Thursday, August 03, 2006

The Lost World of the Scientists

An excellent article in the Columbia Journalism Review illuminating the challenge of writing about a field where being confused is a prerequisite and living with ambiguity a way of life.

An excerpt.

Weird Science
Why editors must dare to be dumb
By K.C. Cole


Like many beat reporters, science journalists spend a great deal of time educating their editors about the peculiarities of their fields, and by and large those exchanges are not only illuminating but ultimately lead to better stories. But there’s one place we hit a wall.

No, it’s not that editors aren’t smart enough to understand science. Actually, it’s the opposite: they’re too accustomed to being smart, and thus can’t deal with the fact that they don’t understand it. And because they’re uncomfortable feeling confused, readers are left in the dark about a universe of research that eludes easy explanation.

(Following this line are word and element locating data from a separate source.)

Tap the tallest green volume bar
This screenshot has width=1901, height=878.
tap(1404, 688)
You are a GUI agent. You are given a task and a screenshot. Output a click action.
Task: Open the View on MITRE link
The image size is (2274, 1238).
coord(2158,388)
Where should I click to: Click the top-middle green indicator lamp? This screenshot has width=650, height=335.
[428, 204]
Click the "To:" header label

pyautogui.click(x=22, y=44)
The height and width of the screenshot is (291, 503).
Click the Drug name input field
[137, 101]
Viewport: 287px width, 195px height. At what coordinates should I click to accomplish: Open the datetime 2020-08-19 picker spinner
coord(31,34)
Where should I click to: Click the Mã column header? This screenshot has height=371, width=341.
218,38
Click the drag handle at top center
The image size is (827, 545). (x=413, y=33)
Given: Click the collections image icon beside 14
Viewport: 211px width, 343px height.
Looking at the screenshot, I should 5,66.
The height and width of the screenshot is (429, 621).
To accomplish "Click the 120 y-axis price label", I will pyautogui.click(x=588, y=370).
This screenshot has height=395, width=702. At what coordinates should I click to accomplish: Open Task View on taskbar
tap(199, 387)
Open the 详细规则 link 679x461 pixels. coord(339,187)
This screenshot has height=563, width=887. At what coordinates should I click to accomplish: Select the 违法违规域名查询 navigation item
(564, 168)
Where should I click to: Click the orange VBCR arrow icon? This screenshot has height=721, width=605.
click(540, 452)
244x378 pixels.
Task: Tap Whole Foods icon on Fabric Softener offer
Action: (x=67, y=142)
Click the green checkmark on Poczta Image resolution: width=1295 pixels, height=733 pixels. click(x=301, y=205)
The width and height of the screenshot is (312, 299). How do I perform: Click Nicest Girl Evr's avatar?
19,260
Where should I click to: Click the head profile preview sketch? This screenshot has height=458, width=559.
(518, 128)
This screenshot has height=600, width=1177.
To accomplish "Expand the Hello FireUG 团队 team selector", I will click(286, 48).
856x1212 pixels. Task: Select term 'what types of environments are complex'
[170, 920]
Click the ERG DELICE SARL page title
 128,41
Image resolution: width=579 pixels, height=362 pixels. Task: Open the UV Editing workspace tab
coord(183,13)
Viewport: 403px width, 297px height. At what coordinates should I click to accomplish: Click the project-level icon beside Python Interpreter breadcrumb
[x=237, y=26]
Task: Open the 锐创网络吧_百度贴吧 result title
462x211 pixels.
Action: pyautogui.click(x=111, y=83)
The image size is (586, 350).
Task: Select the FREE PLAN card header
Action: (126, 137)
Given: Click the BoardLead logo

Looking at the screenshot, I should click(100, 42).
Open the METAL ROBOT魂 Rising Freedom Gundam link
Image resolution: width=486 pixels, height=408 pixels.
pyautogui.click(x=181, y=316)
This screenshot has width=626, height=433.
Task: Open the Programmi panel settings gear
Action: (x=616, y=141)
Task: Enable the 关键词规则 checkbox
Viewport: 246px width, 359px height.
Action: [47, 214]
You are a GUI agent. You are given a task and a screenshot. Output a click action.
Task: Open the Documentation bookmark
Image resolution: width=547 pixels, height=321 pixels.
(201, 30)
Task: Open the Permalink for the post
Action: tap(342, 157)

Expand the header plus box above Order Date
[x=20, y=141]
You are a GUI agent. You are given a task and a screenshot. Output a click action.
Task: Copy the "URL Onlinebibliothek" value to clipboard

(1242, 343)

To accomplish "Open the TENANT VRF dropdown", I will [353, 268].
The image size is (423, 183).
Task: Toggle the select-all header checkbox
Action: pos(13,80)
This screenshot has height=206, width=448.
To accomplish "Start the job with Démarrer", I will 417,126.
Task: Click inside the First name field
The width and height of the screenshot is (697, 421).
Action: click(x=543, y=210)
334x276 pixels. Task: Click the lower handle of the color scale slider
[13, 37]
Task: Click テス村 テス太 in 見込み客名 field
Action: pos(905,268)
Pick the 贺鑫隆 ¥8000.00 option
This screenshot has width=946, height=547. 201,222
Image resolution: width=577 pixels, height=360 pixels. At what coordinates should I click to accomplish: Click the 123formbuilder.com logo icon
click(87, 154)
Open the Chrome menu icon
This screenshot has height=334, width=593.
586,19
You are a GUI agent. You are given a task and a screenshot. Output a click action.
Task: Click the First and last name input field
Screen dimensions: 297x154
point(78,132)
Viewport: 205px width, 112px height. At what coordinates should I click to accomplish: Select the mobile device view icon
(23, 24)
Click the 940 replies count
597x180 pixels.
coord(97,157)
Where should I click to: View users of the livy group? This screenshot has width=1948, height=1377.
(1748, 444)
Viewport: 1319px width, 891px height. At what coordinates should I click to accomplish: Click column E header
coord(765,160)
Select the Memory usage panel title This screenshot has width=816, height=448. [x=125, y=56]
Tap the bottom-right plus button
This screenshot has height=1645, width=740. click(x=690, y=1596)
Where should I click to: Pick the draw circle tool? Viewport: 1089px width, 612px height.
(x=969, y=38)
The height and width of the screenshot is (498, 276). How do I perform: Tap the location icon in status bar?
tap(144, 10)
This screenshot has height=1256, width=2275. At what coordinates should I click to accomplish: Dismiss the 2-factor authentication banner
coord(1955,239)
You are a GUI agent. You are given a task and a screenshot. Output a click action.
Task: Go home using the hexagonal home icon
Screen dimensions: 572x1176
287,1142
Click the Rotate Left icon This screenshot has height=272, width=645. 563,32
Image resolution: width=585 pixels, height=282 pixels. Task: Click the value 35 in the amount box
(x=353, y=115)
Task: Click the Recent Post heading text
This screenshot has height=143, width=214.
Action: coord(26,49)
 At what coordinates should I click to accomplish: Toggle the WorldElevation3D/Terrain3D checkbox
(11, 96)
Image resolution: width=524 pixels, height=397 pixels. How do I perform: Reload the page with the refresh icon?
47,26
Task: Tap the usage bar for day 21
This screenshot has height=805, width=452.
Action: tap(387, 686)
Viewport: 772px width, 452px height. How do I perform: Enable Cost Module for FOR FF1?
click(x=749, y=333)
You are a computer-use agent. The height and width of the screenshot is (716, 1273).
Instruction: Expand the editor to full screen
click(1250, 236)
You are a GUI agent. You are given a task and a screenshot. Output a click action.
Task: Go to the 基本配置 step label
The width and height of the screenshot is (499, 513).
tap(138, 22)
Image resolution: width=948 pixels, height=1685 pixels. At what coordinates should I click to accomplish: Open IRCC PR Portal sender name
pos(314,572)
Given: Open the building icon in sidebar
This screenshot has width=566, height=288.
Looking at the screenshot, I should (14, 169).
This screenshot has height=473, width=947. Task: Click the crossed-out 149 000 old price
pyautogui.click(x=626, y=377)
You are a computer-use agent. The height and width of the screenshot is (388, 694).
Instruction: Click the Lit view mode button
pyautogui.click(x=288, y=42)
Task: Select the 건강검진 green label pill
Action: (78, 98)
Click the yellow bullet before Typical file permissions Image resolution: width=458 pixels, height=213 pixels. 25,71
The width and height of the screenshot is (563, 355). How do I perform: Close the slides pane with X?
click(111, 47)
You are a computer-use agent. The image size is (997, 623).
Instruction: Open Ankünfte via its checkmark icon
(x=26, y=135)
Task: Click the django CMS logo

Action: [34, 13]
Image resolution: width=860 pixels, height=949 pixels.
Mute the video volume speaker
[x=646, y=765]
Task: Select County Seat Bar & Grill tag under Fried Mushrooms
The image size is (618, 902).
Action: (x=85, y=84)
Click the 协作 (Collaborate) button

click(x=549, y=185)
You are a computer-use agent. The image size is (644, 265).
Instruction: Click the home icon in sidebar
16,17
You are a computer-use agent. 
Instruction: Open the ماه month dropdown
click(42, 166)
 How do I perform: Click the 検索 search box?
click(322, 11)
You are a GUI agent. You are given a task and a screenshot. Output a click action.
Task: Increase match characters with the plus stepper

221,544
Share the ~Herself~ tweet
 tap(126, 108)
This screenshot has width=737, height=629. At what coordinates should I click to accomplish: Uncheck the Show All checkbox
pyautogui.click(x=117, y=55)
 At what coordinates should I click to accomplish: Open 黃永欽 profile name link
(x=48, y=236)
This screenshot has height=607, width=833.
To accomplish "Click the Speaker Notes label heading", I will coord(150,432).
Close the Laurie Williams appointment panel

I was discussing this problem recently with a colleague who had been beating his head against the wall for months trying to get a story about a mysterious “dark force” in cosmology past editors at The New Yorker: “They kept saying they didn’t understand it!” he complained. Well, of course they didn’t understand it. Nobody understands it. That’s precisely what makes it so interesting.

In science, feeling confused is essential to progress. An unwillingness to feel lost, in fact, can stop creativity dead in its tracks. A mathematician once told me he thought this was the reason young mathematicians make the big discoveries. Math can be hard, he said, even for the biggest brains around.

Mathematicians may spend hours just trying to figure out a line of equations. All the while, they feel dumb and inadequate. Then one day, these young mathematicians become established, become professors, acquire secretaries and offices. They don’t want to feel stupid anymore. And they stop doing great work.

In a way, you can’t really blame either scientists or editors for backing off. Stumbling around in the dark can be dangerous. “By its very nature, the edge of knowledge is at the same time the edge of ignorance,” is how one cosmologist put it. “Many who have visited it have been cut and bloodied by the experience.”